-- Source material follows --

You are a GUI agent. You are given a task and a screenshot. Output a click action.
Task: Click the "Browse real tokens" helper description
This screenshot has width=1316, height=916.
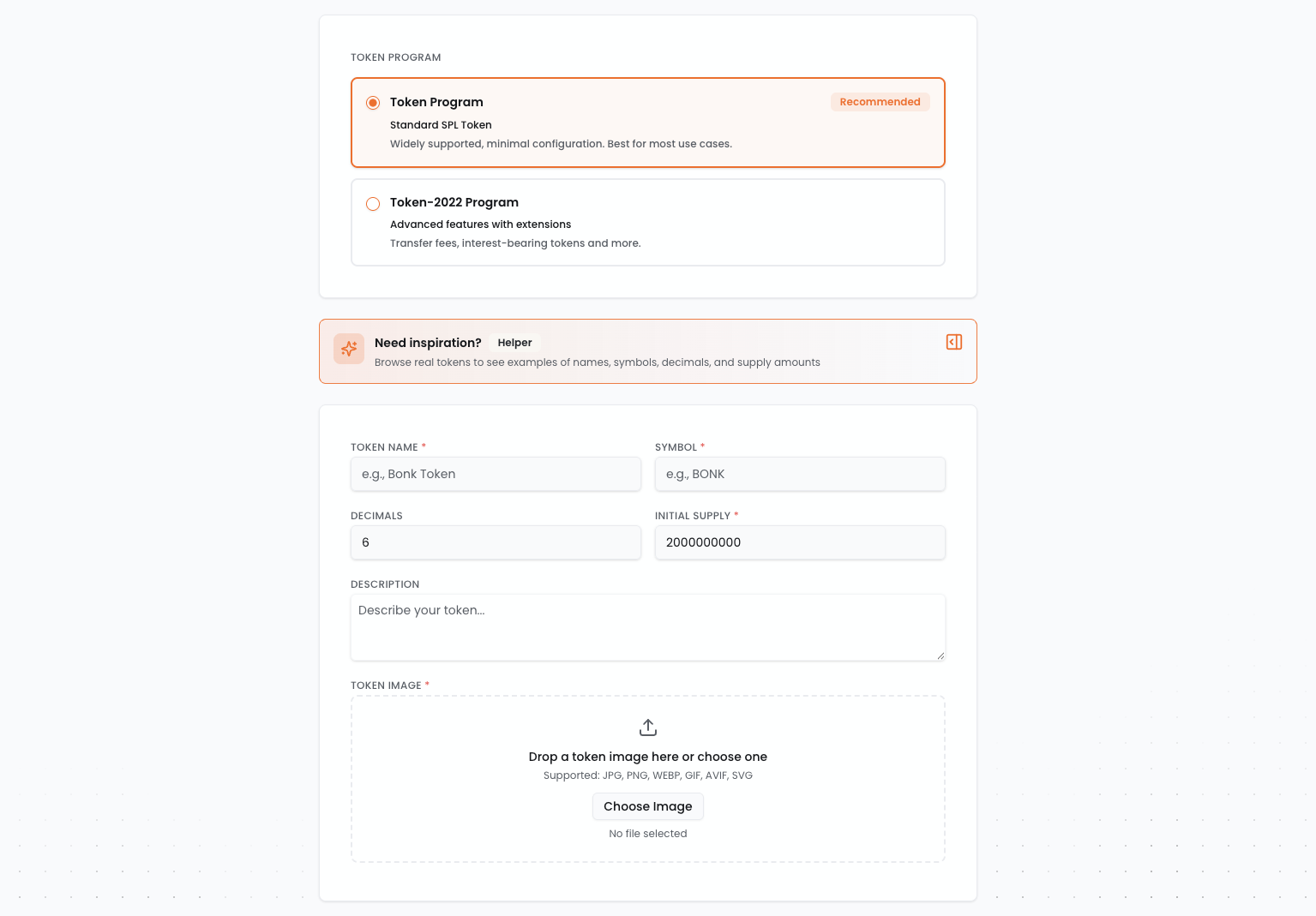point(597,362)
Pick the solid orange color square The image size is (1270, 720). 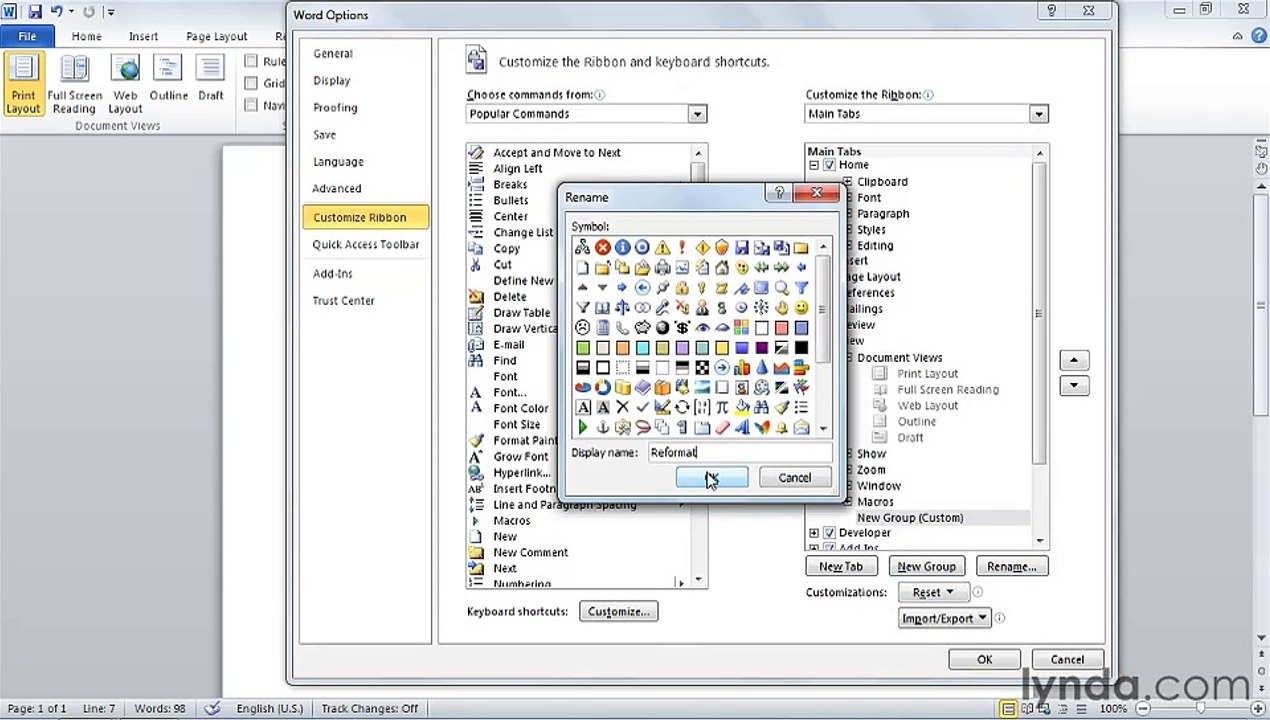click(622, 348)
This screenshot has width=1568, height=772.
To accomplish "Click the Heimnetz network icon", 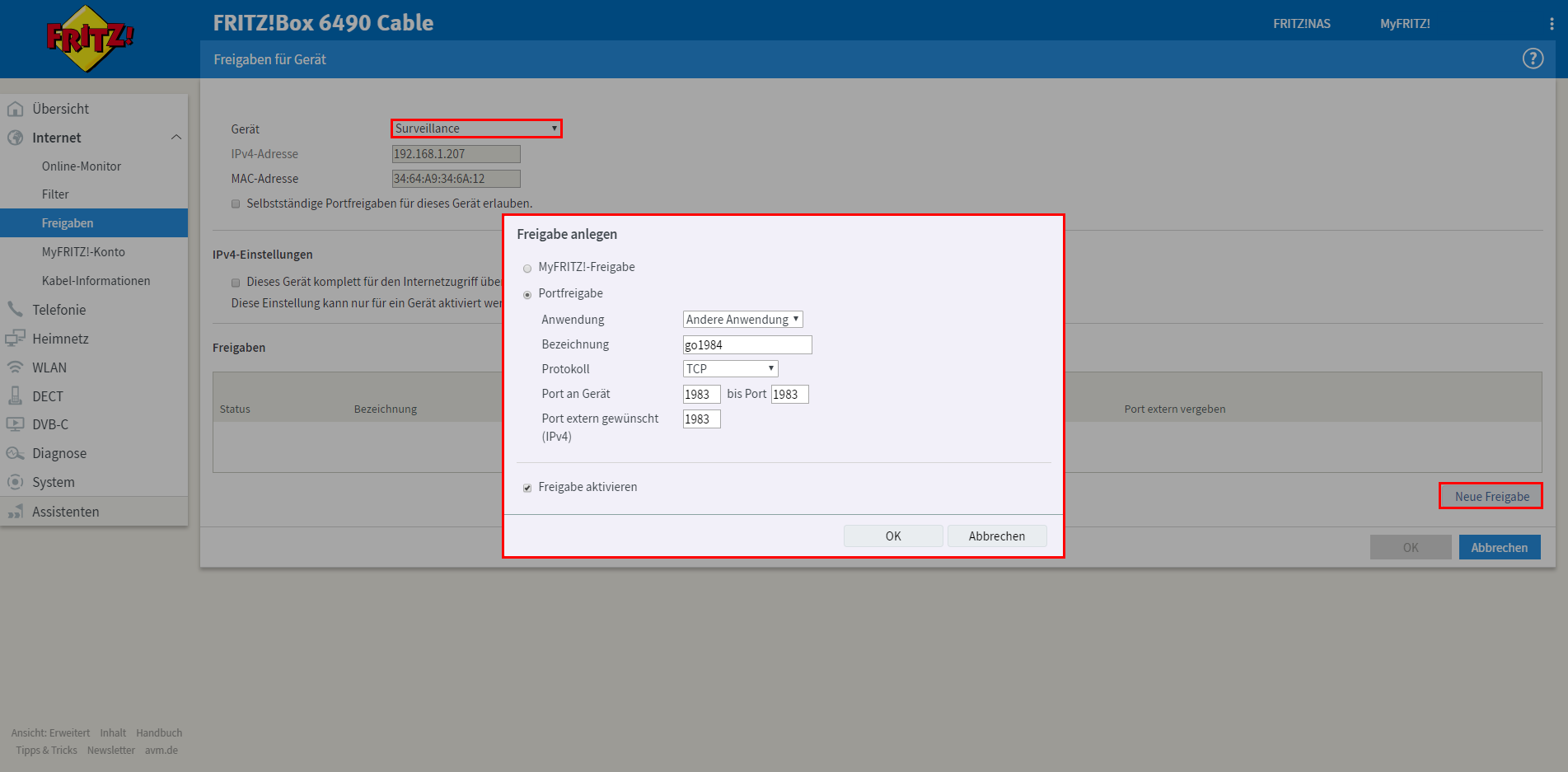I will [x=15, y=339].
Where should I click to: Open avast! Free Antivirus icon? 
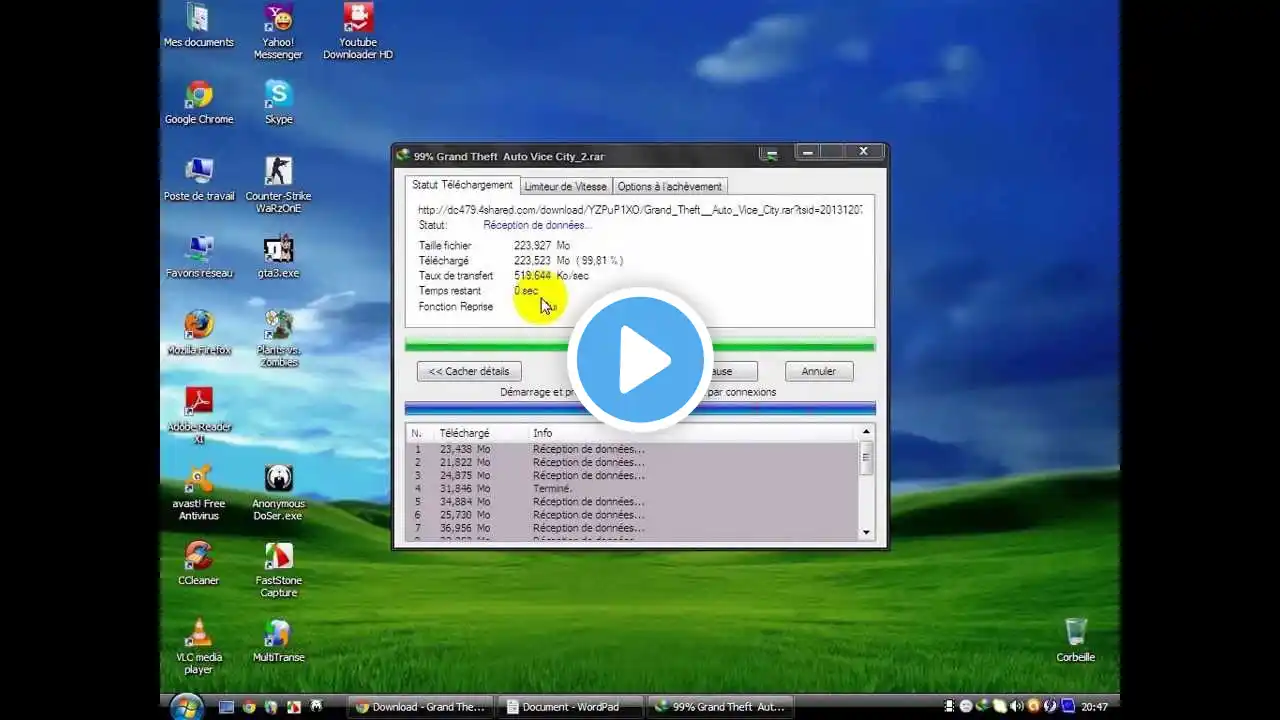click(x=198, y=493)
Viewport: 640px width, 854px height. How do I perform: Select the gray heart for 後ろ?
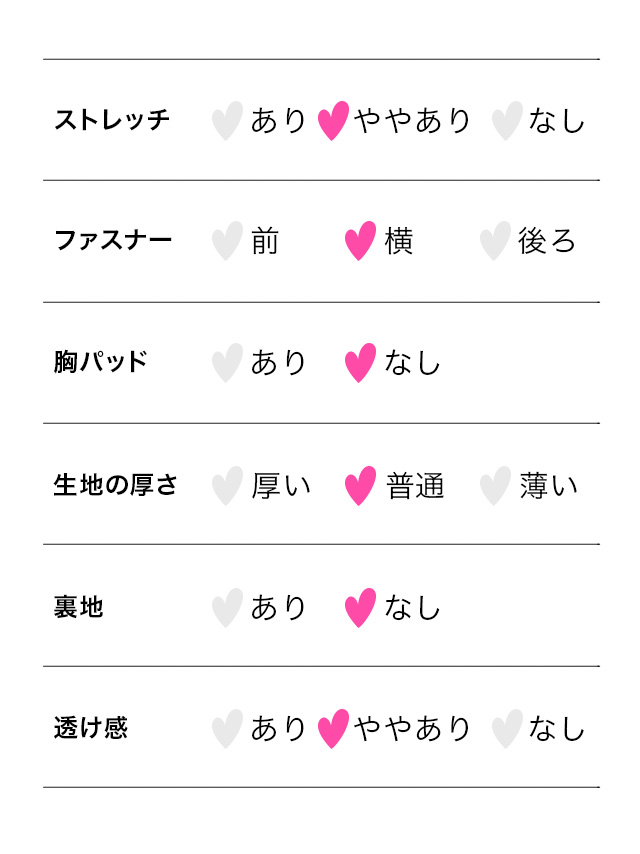pyautogui.click(x=495, y=241)
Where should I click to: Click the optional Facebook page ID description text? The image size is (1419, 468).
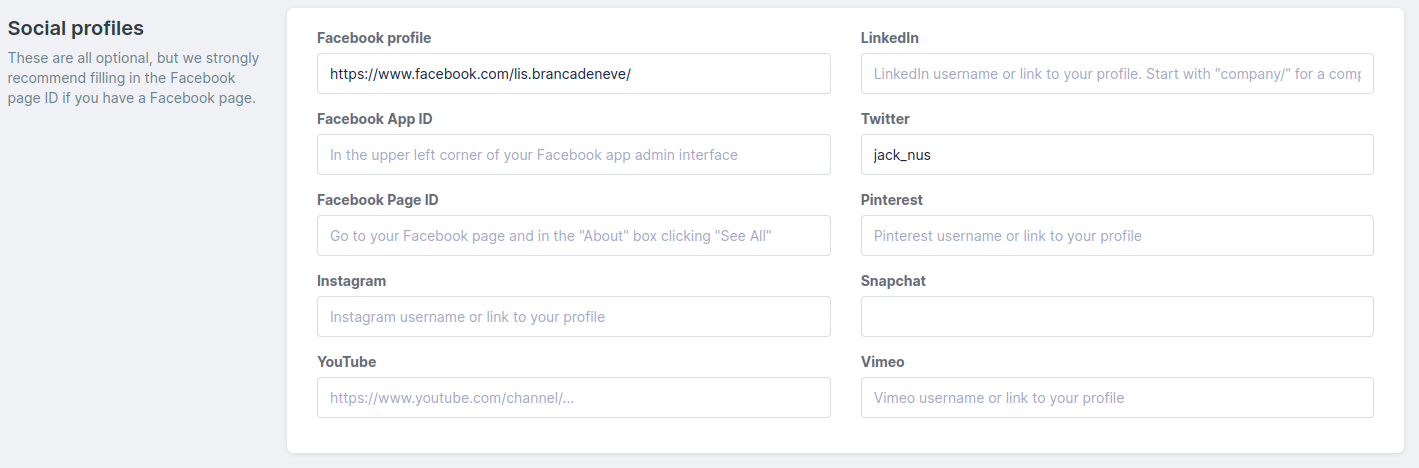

-- Source material concluded --

▸ **The task**: Your copy should hold exactly the lines from the one that contains "Where should I click to: Open" through the final line of the data, both ends included, and no pictures.

▸ **Written solution**:
Where should I click to: Open avast! Free Antivirus icon? 
click(x=198, y=493)
Viewport: 640px width, 854px height. How do I perform: Select the gray heart for 後ろ?
pyautogui.click(x=495, y=241)
Where should I click to: Click the optional Facebook page ID description text? The image size is (1419, 468).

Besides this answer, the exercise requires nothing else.